India’s financial regulatory framework governing the valuation and recovery of secured assets is being strengthened through new compliance and transparency measures, Finance Minister Nirmala Sitharaman told Parliament while outlining policy steps aimed at ensuring stricter assessment of mortgaged properties by banks and financial institutions.

Responding to supplementary questions in the Lok Sabha during Question Hour, the minister said the government and financial regulators have introduced a set of measures to ensure that the valuation of collateral used in lending is carried out through standardized and rigorous procedures. The policy framework is designed to improve transparency in lending practices and strengthen the legal processes associated with asset recovery.

According to Sitharaman, the Reserve Bank of India has issued master directions requiring banks and other regulated entities to adopt a structured approach for assessing mortgaged assets. These directions mandate financial institutions to establish board-approved policies governing property valuation, including collateral used to secure loans and other credit exposures.

The minister said the guidelines require that property valuation be carried out only by professionally qualified independent valuers. Banks and housing finance companies must maintain panels of certified valuers to ensure that assessments are conducted in accordance with established professional standards and regulatory oversight. The policy aims to reduce the risk of inflated asset valuations, which can create vulnerabilities in the financial system and affect credit quality.

In addition to independent valuation requirements, regulators have also mandated multiple valuation reports for high-value properties. Financial institutions must obtain at least two separate valuation assessments for properties exceeding specified thresholds. For banks, this threshold has been set at ₹50 crore, while housing finance companies must obtain dual valuation reports for properties valued above ₹75 lakh. Policymakers say this provision helps ensure greater accuracy and reduces the potential for conflicts of interest during loan appraisal.

The government has also taken steps to modernize the legal infrastructure for asset recovery and auction processes. Sitharaman noted that Debt Recovery Tribunals across the country have been directed to conduct auctions exclusively through electronic platforms. The move is intended to increase transparency, improve efficiency in the disposal of distressed assets, and prevent procedural irregularities during property auctions.

To facilitate digital auctions and property listings, authorities introduced an online platform called e‑Bikray in 2019. The portal was designed as a centralized marketplace where banks and financial institutions could list properties for auction under existing debt recovery laws. The system supports auctions conducted under the Securitisation and Reconstruction of Financial Assets and Enforcement of Security Interest Act, 2002 and the Recovery of Debts and Bankruptcy Act, 1993.
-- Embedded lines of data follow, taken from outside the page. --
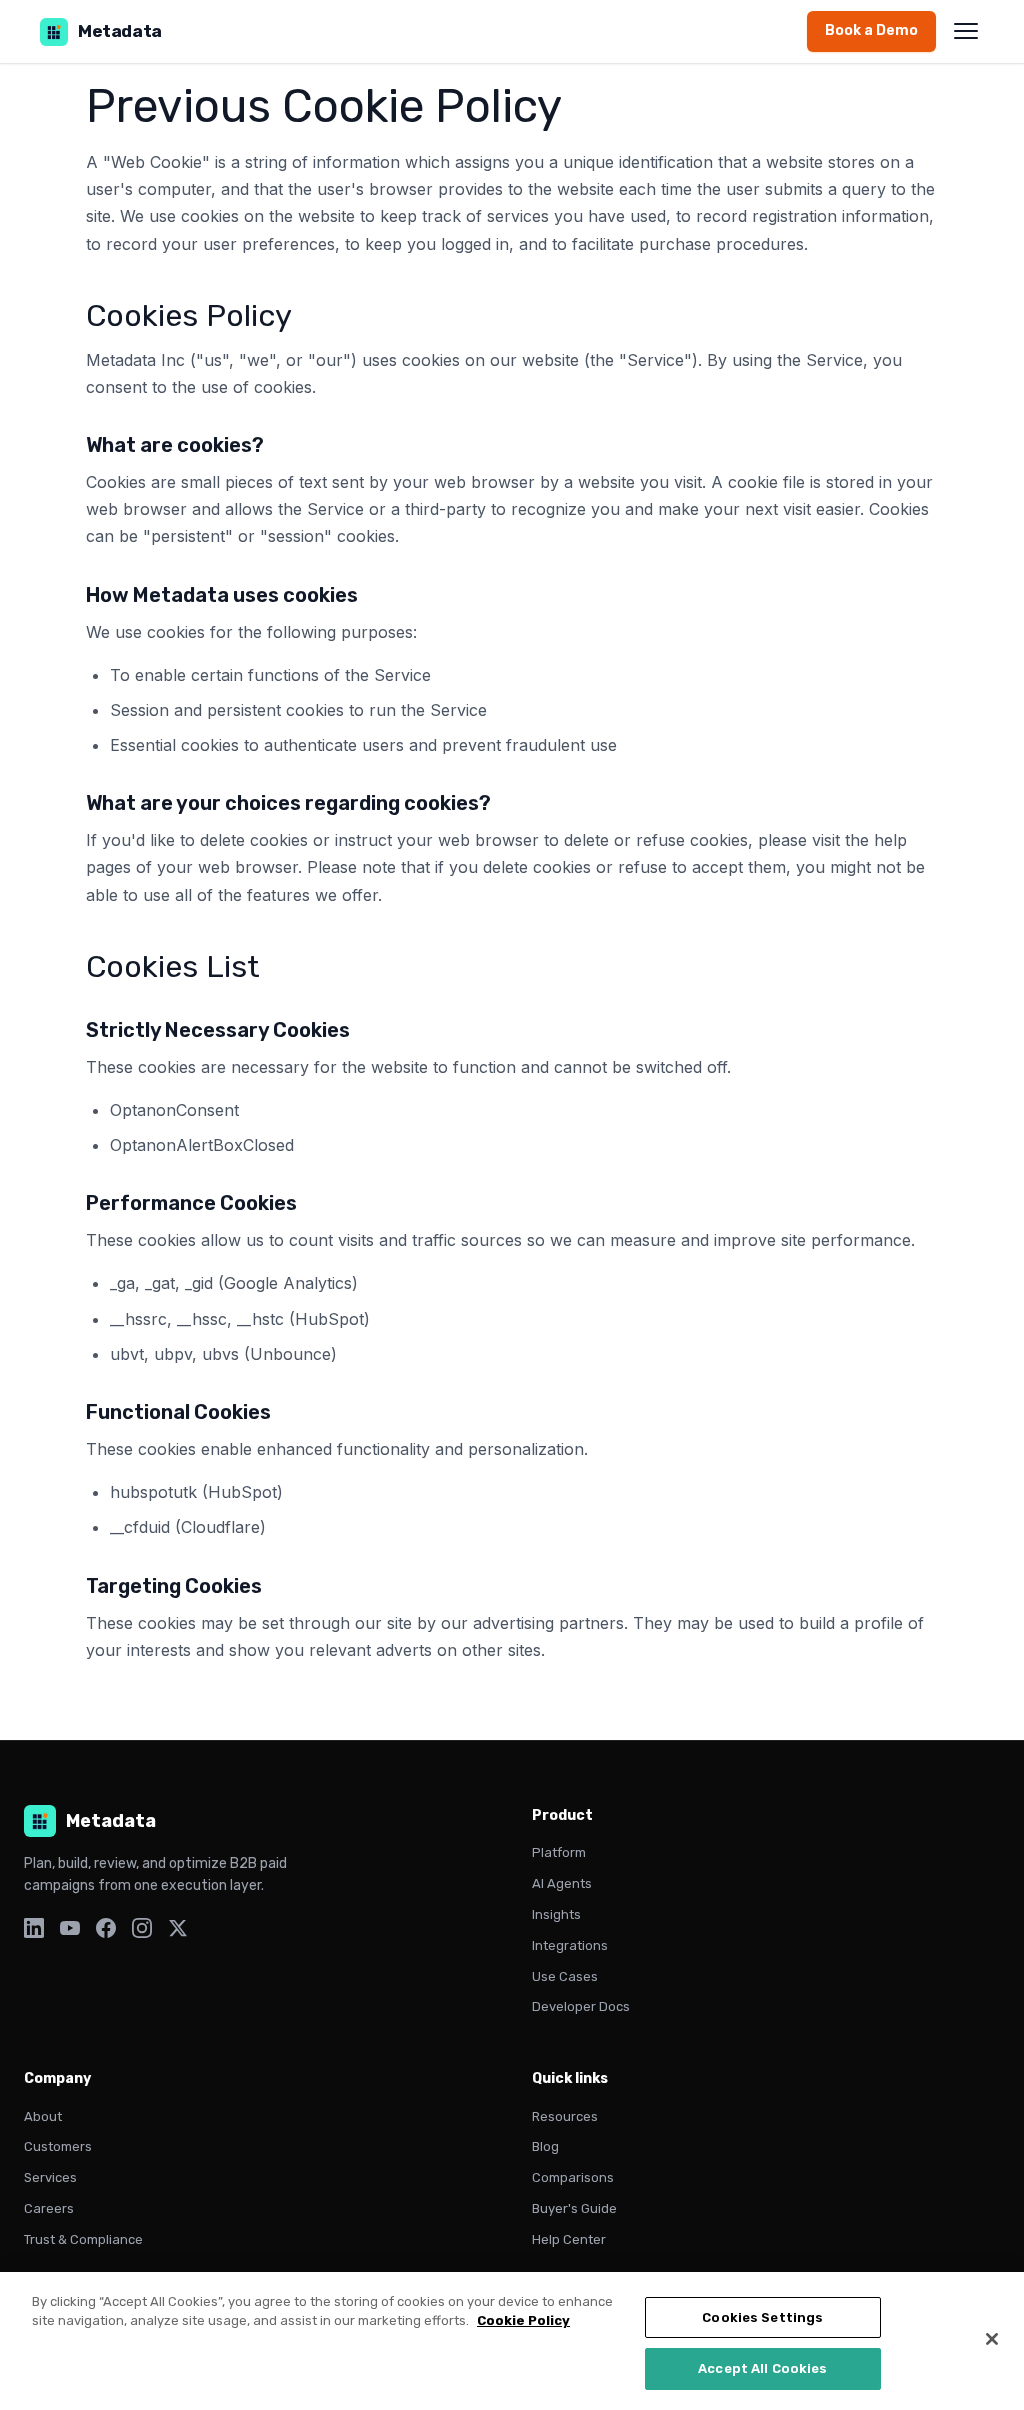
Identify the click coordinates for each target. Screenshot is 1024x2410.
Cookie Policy (523, 2320)
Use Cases (565, 1976)
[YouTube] (70, 1932)
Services (50, 2177)
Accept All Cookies (762, 2368)
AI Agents (562, 1883)
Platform (559, 1852)
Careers (49, 2208)
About (43, 2116)
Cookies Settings (762, 2317)
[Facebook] (106, 1932)
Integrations (570, 1945)
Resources (565, 2116)
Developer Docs (581, 2006)
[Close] (992, 2339)
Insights (556, 1914)
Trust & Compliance (83, 2239)
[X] (178, 1932)
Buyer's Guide (574, 2208)
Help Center (569, 2239)
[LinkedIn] (34, 1932)
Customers (58, 2146)
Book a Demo (871, 30)
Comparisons (573, 2177)
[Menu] (966, 31)
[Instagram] (142, 1932)
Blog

According to the finance minister, the platform has since been upgraded into a more advanced digital ecosystem called BAANKNET, which was launched in January last year. The revamped system integrates multiple services related to property listing, valuation information, and e-auctions, enabling banks and regulators to manage recovery proceedings more efficiently.

The reforms are part of broader policy efforts aimed at strengthening the legal and regulatory architecture governing India’s credit markets. By enforcing stricter valuation norms and digitizing auction processes, the government and regulators seek to reduce systemic risks associated with non-performing assets while improving transparency in the financial sector.

Financial analysts say the measures also align with ongoing reforms designed to improve banking sector governance and ensure that lending decisions are supported by accurate asset valuation practices. As banks continue to address legacy bad loans and strengthen balance sheets, regulators believe improved collateral assessment and transparent recovery mechanisms will play a critical role in maintaining financial stability and investor confidence in India’s banking system.